Flagging questions during a quiz attempt
We want students to be able to mark certain questions as they are doing them for whatever purpose, for example:
- because they want to go back and check their answer before submitting the quiz.
- because the results will only be released later, and they particularly want to remember to check whether they got this question right.
- because they want to ask their friend or teacher something relating to that question later.
This should be a simple toggleable marker, so a question is either flagged or not. The flag is controlled by the person attempting the quiz. Other people (for example a teacher reviewing the quiz) can see but not change the state.
Teachers should be able to configure whether flags are used on a particular quiz.
Flagging of questions actually be implemented as a feature of the question engine, because it is potentially useful shared functionality. However any user of the question engine will have control over whether the flagging interface appears using the $cmoptions parameter to the print_question function.
In addition, some other parts of the quiz interface will be enhanced to show the flagged state of questions.
We will just store the current state of the flag for each attempt at a question (per question session), so there will not be any history kept.
Interface within questions
The flags will be displayed to the left of the questions, under the question number and marks, if the $cmoptions->flags is set in the call to print_question. There are three modes: QUESTION_FLAGSHIDDEN, QUESTION_FLAGSSHOWN and QUESTION_FLAGSEDITABLE. QUESTION_FLAGSSHOWN means display the current state of the flag, but don't let it be changed.
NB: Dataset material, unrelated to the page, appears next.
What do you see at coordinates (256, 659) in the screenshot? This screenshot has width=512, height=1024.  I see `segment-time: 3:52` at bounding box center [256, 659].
QUESTION_FLAGSEDITABLE means show the flag with UI to change it.
Configuration options within the quiz
There will be a new capability moodle/question:flag, which can be overridden in the quiz context to control whether a particular quiz uses flagging.
Interface within the quiz
If flags are on, the quiz will use QUESTION_FLAGSEDITABLE in attempt.php, and on the review.php and reviewquestion.php page when a user is reviewing their own attempt. It will use QUESTION_FLAGSSHOWN on the two review pages when you are reviewing someone else's attempt.
In addition, if flags are in use
- they will be shown on summary.php.
- they may also be shown in the navigation block. (I will try it, is see if it looks good or if it is just confusing.)
There will be a new column
flagged INT(2) NOT NULL DEFAULT 0
in the question_sessions table.
This will be accessed and updated through a few functions in questionlib.php.
Recording state changes
Also, in the standard response processing (question_process_responses) there will be additional code to get the state of the flag checkbox and store it. TODO
Security of the Ajax interface
One difficulty with the Ajax interface is that the flags are managed by the question bank, but the question bank does not associate the question session with a particular user. (This is to give maximum flexibility to the quiz and other modules using the question engine.) So, when the question bank receives a request saying update the flag for session 12345 from a particular user, how does it know whether to allow it?
We use two techniques to ensure that a call to question/toggleflag.php is valid.
First, question_session has an id column as a primary key, but the pair (attemptid, questionid) also uniquely identifies the row. toggleflag.php requires all three ids to be sent, and checks that they are consistent. That makes it harder to forge requests. However it does not really check that the user sending the request should be allowed to change the flag on this question session.
Second, toggleflag.php requires a checksum parameter to be sent. This must be
md5($attemptid . "_" . $user->secret . "_" . $questionid . "_" . $sessionid);
This can be computed when the flag is being output in the calling page, and in toggleflag.php we can check it against the same quantity for $USER, after require_login(). ($user->secret is a random string stored for each user that is not accessible anywhere.)
(This problem does not arise with the normal response processing because the quiz only asks the question bank to process responses after checking the user's identity.)